Beyond these considerations, the courts have stated that for tariff purposes a process which converts one article into a new article is not an "alteration." Guardian Industries. In the Guardian case, the court found that the merchandise imported was a separate and different commercial article from the merchandise exported, as evidenced by the fact that the respective products were classifiable in separate tariff provisions. Regarding the subject merchandise in this case, we note that, while the tariff provision applicable to straight rebar that is cut-to-length is HTSUS subheading 7214.20.00, the tariff provision applicable to bent rebars is HTSUS subheading 7308.90.90. NY 844635 (September 18, 1989). Further, we have previously ruled that the cutting- to-length and bending of rebars constitutes "further processing" for purposes of subheading 9802.00.60. HRL 543665 (January 9, 1986).

Also, in HRL 071451 (September 30, 1983), C.S.D. 84-39, 18 Cust. Bull. 932 (1984), we held that TSUS item 806.20 was not applicable to lamp filaments that were specially formed and annealed abroad, as these steps were found to constitute further processing steps performed as part of the overall manufacture to obtain a completely manufactured product. While two foreign processing operations were enumerated in that case, either one was sufficient to disqualify the imported article from the benefits available under TSUS item 806.20.

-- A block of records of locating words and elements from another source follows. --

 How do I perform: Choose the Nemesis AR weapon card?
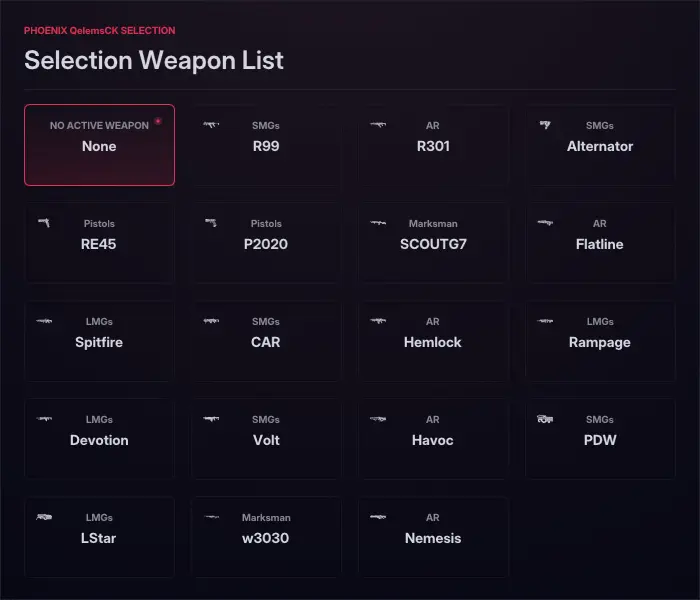433,537
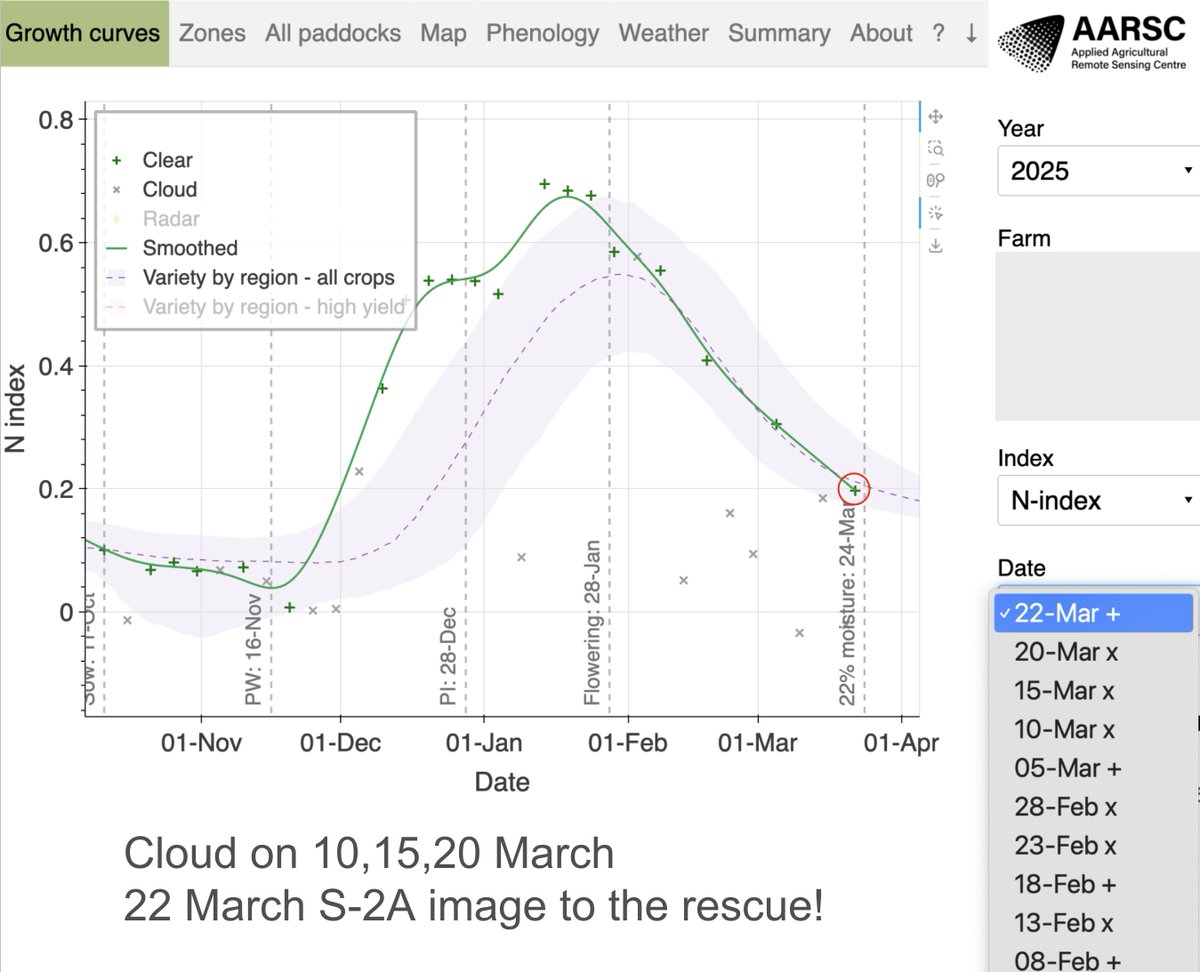
Task: Click the Farm selection box
Action: pos(1098,336)
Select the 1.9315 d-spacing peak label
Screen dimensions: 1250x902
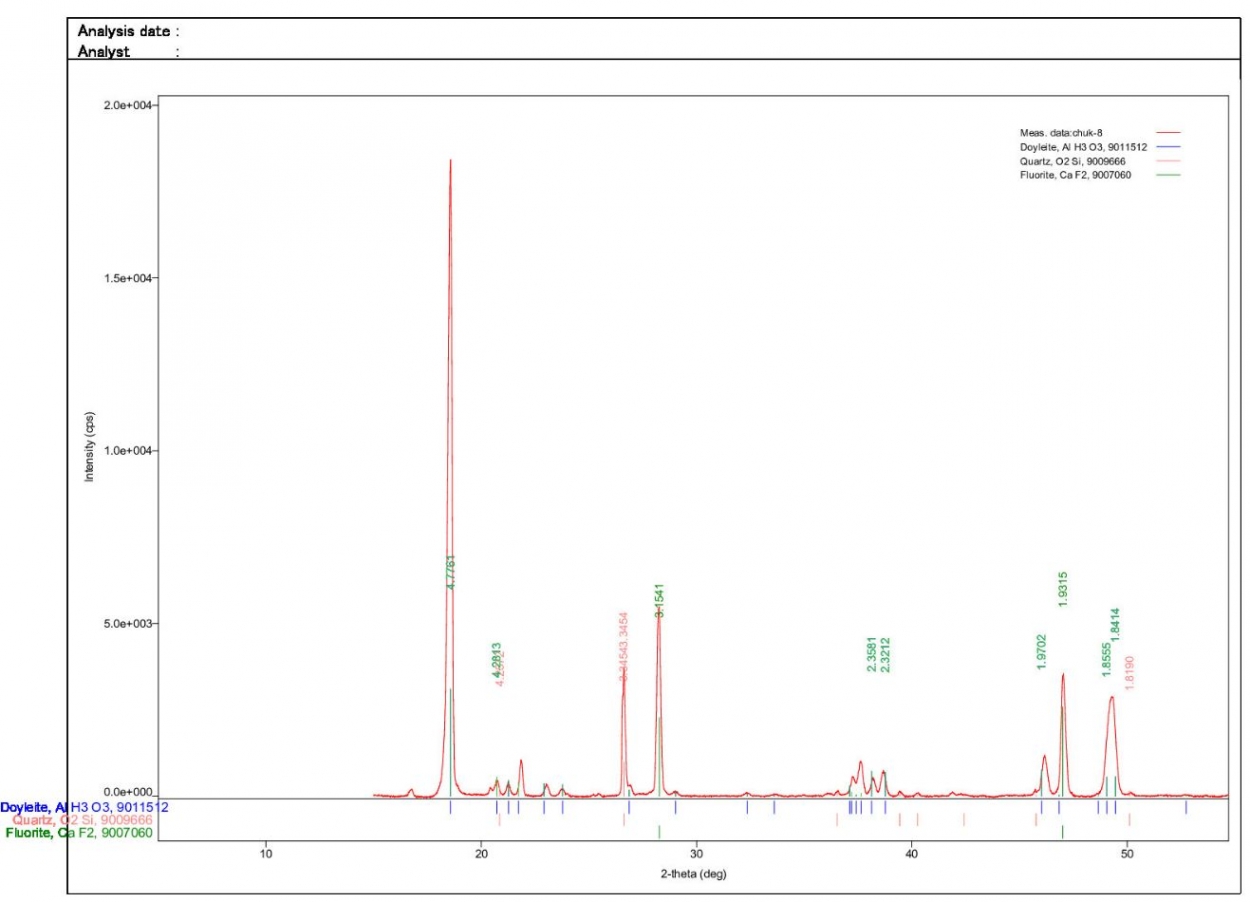1063,589
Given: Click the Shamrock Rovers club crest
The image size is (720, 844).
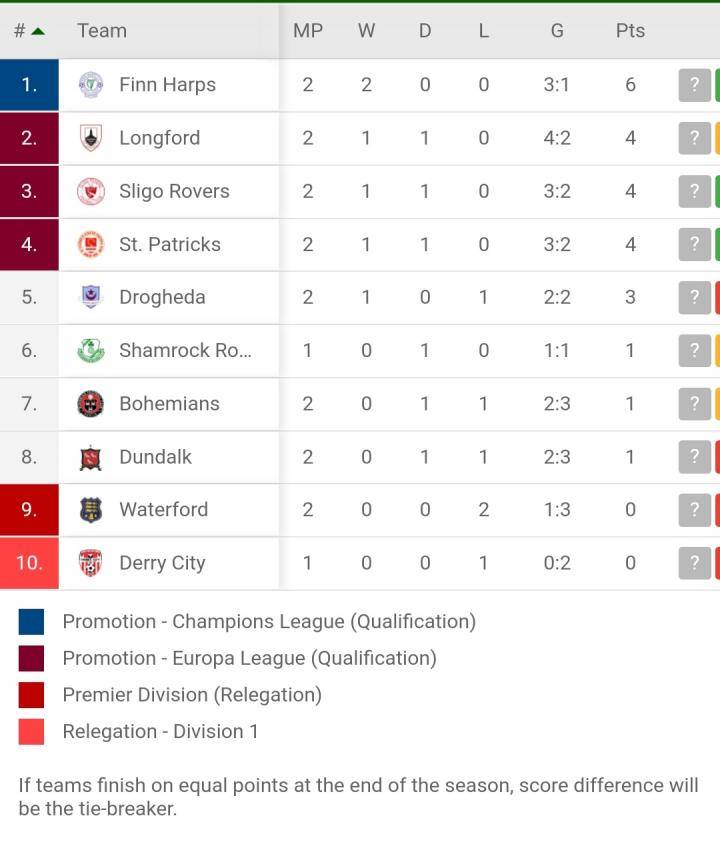Looking at the screenshot, I should (x=91, y=350).
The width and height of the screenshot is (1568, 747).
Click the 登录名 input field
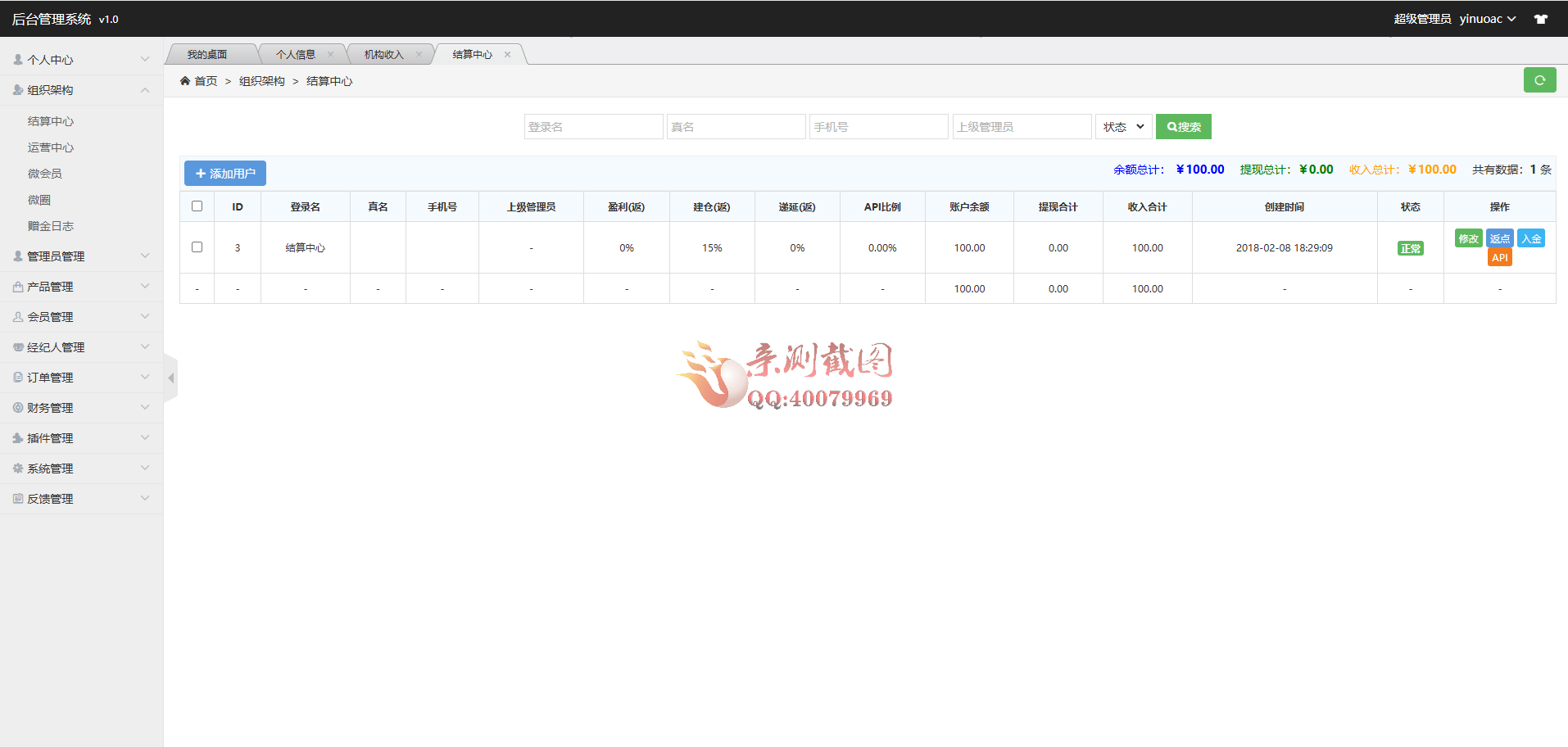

Given this framework within which to assess the applica- bility of HTSUS subheading 9802.00.50, we believe that the bending operation exceeds an "alteration" and constitutes a manufacturing process, as the bending of metal is generally regarded as a forming operation, intended to cause permanent deformation of the material. See, in general, Manufacturing Processes (8th ed.), by Amstead, Ostwald and Begeman (John Wiley & Sons; 1987), at pgs. 353-4 ("[w]here bending is involved the metal is stressed in both tension and compression at values below the ultimate strength of the material without appreciable changes in its thickness."), and Manufacturing: Materials and Processes (3rd ed.), by Moore and Kibbey (John Wiley & Sons; 1982), at pg. 307 ("[b]ending is intended to cause localized plastic flow about one or more linear axes in the material without causing fracture"). As the character of the exported rebar is changed by the bending operation, and the straight and bent rebars are classifiable in different tariff provisions, we find that the rebar to be imported is not the same article as that which is exported. Accordingly, we find that the bending operation exceeds an "alteration" with the meaning of HTSUS subheading 9802.00.50.


On the basis of the information presented, it is our opinion that the foreign bending operation constitutes a process of manufacture and not an "alteration," within the meaning of HTSUS subheading 9802.00.50. Accordingly, the bent rebar will not be eligible for the partial duty exemption available under this tariff provision when returned to the U.S.